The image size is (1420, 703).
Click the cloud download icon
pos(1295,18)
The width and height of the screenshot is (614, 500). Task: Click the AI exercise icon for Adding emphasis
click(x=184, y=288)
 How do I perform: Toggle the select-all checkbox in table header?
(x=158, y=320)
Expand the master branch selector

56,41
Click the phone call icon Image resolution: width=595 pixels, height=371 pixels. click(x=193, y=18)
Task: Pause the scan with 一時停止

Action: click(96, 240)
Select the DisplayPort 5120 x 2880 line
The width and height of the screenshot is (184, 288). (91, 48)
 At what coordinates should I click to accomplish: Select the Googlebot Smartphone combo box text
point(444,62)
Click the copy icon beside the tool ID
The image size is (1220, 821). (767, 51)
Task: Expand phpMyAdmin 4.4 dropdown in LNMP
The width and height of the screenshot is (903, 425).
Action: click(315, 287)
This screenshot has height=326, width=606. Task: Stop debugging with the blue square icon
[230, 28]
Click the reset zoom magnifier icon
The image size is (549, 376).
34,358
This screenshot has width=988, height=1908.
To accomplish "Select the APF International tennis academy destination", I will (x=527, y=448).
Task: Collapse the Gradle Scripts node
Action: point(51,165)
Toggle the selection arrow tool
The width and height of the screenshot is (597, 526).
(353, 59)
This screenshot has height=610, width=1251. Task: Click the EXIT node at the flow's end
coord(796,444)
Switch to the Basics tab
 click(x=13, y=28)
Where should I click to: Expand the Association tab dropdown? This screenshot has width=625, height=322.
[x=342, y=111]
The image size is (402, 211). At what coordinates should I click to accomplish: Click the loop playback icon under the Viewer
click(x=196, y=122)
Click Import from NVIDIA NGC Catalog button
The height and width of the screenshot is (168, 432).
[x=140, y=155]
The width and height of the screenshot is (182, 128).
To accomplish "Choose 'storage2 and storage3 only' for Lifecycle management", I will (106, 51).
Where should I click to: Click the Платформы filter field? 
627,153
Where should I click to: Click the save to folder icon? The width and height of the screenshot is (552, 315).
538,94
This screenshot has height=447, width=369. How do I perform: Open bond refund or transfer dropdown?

-=-=-

▸ To do:
Look through the data above and return exactly the lines from the one that contains "Select the DisplayPort 5120 x 2880 line" to the one that contains "This screenshot has width=988, height=1908.", inclusive, with nothing else.

▸ Solution to this problem:
Select the DisplayPort 5120 x 2880 line
The width and height of the screenshot is (184, 288). (91, 48)
 At what coordinates should I click to accomplish: Select the Googlebot Smartphone combo box text
point(444,62)
Click the copy icon beside the tool ID
The image size is (1220, 821). (767, 51)
Task: Expand phpMyAdmin 4.4 dropdown in LNMP
The width and height of the screenshot is (903, 425).
Action: click(315, 287)
This screenshot has height=326, width=606. Task: Stop debugging with the blue square icon
[230, 28]
Click the reset zoom magnifier icon
The image size is (549, 376).
34,358
This screenshot has width=988, height=1908.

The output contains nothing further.